Note
Please see Azure Cognitive Services for Speech documentation for the latest supported speech solutions.
Microsoft Speech Platform
Speech Synthesis API Overview
This page provides an overview of the interfaces for speech synthesis (text-to-speech, or TTS) in the Microsoft Speech Platform, and provides links to additional topics and examples.
Manage text-to-speech
Applications can control text-to-speech (TTS) using the ISpVoice Component Object Model (COM) interface. Once an application has created an ISpVoice object, the application only needs to call ISpVoice::Speak to generate speech output from some text data. In addition, the IspVoice interface also provides several methods for changing voice and synthesis properties such as speaking rate ISpVoice::SetRate, output volume ISpVoice::SetVolume, and changing the current speaking voice ISpVoice::SetVoice
The IspVoice::Speak method can operate either synchronously (return only when completely finished speaking) or asynchronously (return immediately and speak as a background process). When speaking asynchronously (SPF_ASYNC), you can poll for real-time status information such as speaking state and current text location using ISpVoice::GetStatus. Also while speaking asynchronously, you can generate new speech output by either immediately interrupting the current output (SPF_PURGEBEFORESPEAK), or by automatically appending new text to the end of the current output.
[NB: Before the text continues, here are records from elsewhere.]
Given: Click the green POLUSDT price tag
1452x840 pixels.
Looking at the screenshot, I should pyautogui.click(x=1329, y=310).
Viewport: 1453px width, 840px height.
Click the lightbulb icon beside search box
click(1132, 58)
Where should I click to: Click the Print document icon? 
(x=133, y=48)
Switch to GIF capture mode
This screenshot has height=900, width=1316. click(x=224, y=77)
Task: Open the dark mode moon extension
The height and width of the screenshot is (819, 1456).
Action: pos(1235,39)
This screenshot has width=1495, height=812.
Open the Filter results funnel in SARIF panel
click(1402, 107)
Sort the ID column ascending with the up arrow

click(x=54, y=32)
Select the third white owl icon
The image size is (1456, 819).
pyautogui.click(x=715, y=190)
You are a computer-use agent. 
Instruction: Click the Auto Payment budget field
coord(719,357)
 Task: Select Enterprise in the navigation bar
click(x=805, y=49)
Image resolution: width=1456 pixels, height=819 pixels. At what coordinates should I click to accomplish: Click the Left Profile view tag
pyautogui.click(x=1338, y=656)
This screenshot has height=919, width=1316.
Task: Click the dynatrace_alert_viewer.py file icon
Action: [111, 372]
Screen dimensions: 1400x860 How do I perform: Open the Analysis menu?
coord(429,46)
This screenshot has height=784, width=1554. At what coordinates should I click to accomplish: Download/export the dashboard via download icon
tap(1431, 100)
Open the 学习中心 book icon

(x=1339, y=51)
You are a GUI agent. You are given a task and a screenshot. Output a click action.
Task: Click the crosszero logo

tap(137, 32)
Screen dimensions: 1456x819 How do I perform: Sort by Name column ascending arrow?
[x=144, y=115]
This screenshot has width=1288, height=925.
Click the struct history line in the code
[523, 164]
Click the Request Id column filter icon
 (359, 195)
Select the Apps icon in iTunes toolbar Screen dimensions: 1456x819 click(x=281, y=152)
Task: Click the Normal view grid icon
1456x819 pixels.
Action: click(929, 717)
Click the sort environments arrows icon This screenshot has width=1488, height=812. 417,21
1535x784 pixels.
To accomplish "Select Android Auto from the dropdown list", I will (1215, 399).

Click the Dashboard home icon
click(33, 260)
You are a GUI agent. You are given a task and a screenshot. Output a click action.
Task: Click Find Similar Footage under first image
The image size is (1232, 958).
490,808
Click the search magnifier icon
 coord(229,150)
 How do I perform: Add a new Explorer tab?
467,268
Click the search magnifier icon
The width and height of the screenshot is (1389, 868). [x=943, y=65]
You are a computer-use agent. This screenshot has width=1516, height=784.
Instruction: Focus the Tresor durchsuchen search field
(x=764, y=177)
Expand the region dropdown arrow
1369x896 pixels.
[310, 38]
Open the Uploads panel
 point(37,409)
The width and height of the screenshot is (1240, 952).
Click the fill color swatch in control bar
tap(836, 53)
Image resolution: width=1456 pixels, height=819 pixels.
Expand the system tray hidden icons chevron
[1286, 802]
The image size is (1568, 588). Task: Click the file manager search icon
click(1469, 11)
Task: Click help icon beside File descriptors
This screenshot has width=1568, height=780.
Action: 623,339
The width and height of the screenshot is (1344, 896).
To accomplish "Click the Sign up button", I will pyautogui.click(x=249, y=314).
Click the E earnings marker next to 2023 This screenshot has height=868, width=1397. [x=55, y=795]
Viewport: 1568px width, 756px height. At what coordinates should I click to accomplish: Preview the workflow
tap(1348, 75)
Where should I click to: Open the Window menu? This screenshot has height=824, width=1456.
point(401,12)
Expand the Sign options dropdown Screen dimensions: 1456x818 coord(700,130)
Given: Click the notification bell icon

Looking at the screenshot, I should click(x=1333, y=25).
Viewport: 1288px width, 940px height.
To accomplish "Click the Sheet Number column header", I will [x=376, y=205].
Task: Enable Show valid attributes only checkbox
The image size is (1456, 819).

In addition to the ISpVoice interface, the Speech Platform API also provides many utility COM interfaces for more advanced TTS applications.
Customize TTS using SSML
Using the Speech Platform API, you can also insert XML that conforms to the Speech Synthesis Markup Language (SSML) Version 1.0 together with the input text to change real-time synthesis properties like voice, pitch, speaking rate, and volume. SSML markup is a simple but powerful way to customize TTS output, independent of the specific engine or voice currently in use. See Use SSML to Create Prompts and Control TTS.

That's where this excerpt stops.